- _Problem to work on_
Echo back, unchanged, the rows beginning with the line containing "Locate an element on the screen. Image" and continuing through the line containing "coordinates (558, 40).".

** Opening Records shown block **

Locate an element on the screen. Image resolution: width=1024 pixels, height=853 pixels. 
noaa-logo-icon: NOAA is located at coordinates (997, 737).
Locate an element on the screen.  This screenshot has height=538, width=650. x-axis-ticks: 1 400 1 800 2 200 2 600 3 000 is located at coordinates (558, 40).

** Closing Records shown block **
** Opening Records shown block **

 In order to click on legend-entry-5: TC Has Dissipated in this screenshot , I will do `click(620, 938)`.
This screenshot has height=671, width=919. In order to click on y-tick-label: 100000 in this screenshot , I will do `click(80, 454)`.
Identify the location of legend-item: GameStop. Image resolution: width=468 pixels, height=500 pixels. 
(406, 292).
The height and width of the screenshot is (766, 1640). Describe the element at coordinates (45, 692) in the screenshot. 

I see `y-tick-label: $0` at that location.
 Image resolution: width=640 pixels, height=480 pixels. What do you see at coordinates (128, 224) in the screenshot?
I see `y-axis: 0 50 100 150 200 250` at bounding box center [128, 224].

** Closing Records shown block **
** Opening Records shown block **

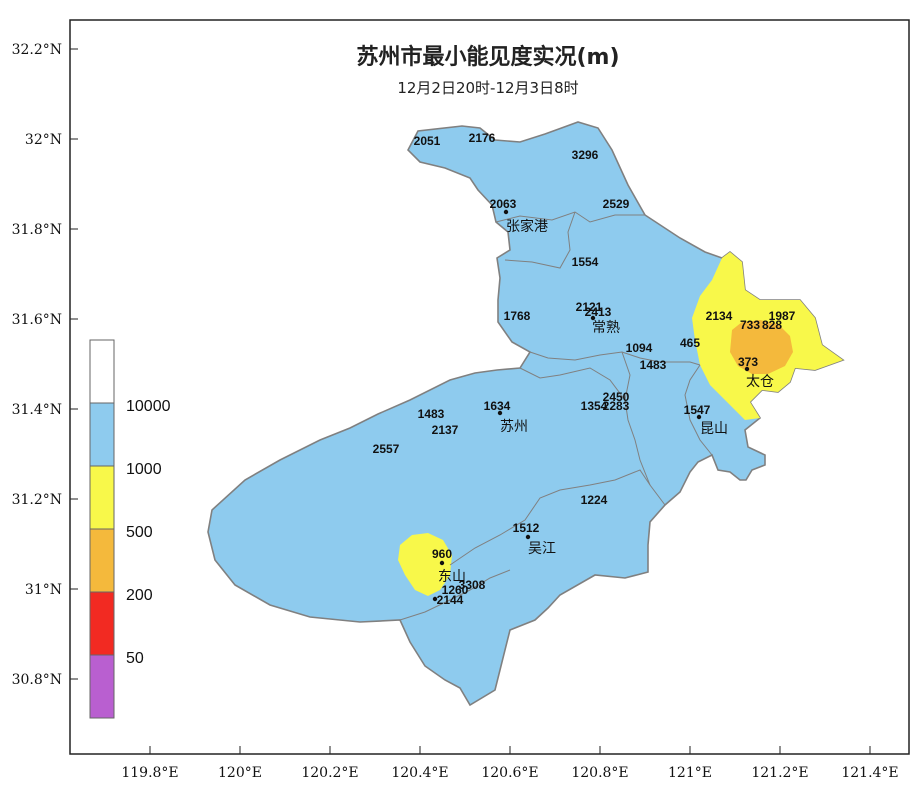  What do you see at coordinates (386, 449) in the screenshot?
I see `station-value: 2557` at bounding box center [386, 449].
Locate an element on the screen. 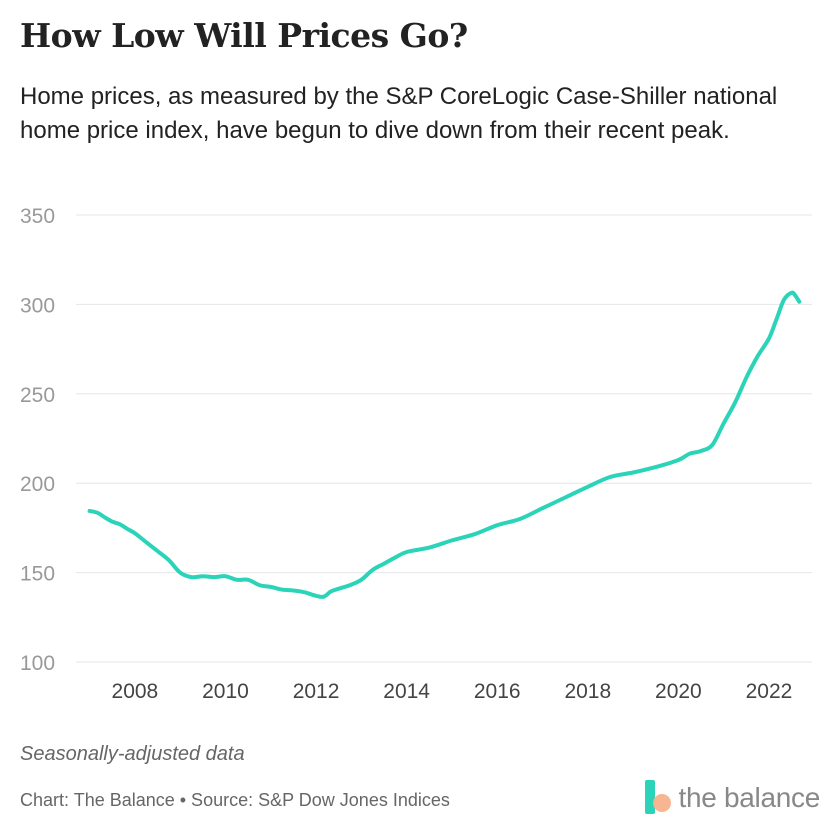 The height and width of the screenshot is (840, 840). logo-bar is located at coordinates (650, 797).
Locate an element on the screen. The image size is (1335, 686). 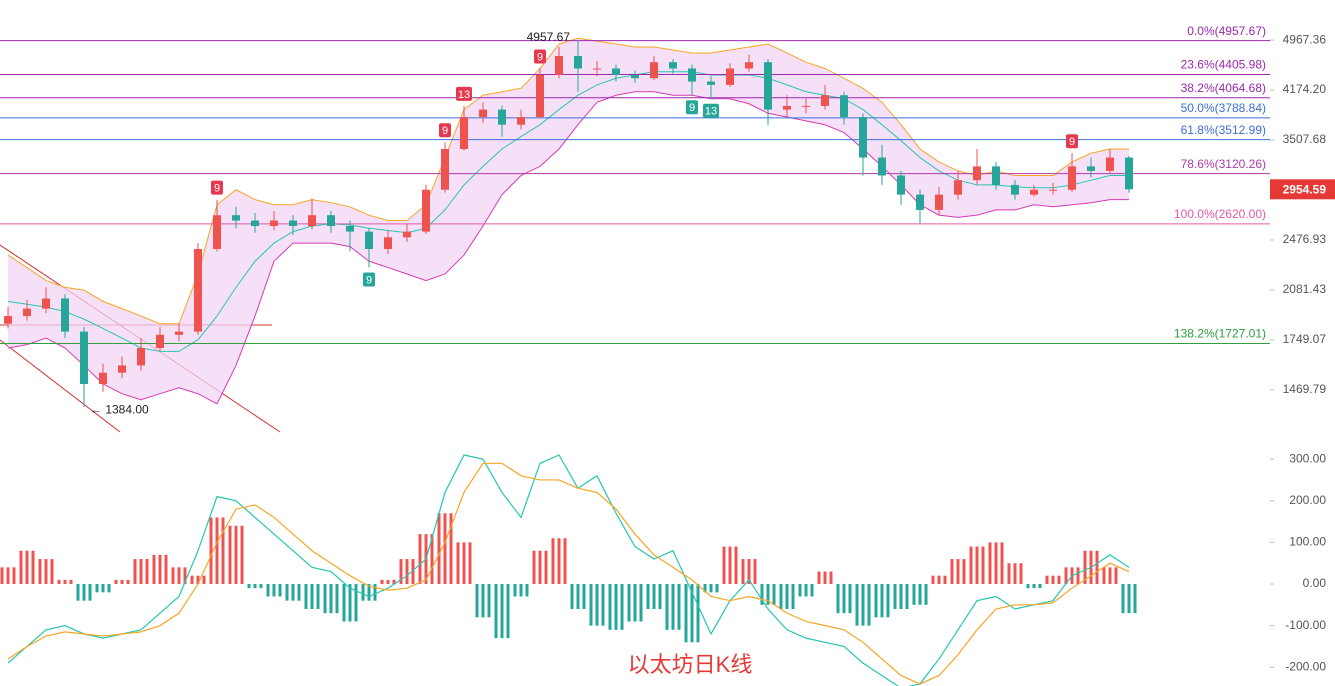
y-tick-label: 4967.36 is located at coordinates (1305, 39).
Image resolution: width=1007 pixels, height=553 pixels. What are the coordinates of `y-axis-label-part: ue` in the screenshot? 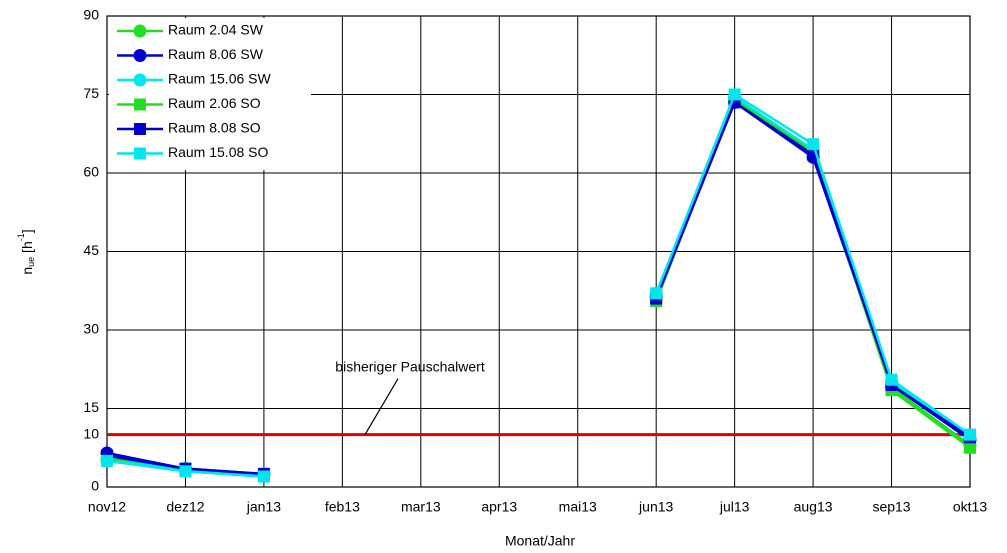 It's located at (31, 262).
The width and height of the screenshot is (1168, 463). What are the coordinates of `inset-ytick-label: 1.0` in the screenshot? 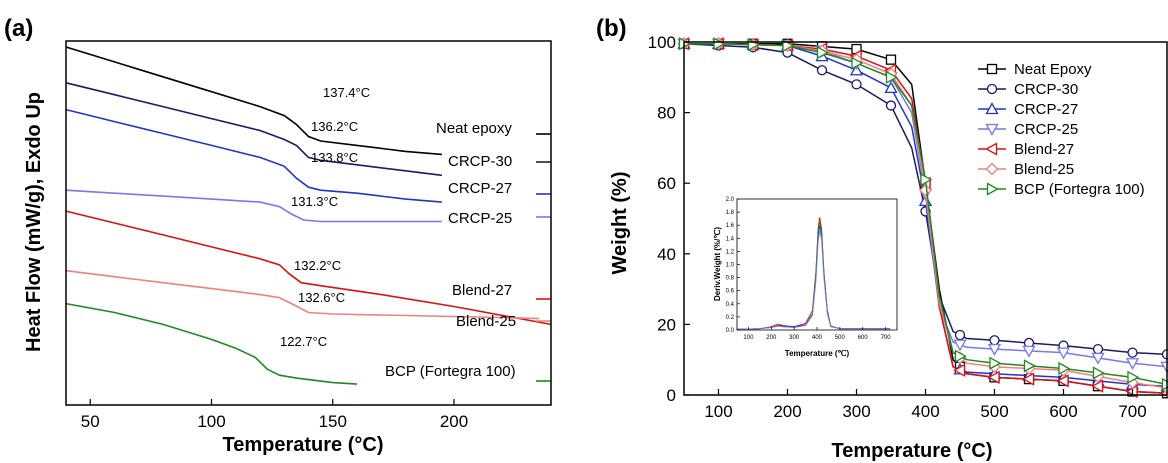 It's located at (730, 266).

** Closing Records shown block **

- _Written response_
Locate an element on the screen. Image resolution: width=1024 pixels, height=853 pixels. 
noaa-logo-icon: NOAA is located at coordinates (997, 737).
Locate an element on the screen.  This screenshot has height=538, width=650. x-axis-ticks: 1 400 1 800 2 200 2 600 3 000 is located at coordinates (558, 40).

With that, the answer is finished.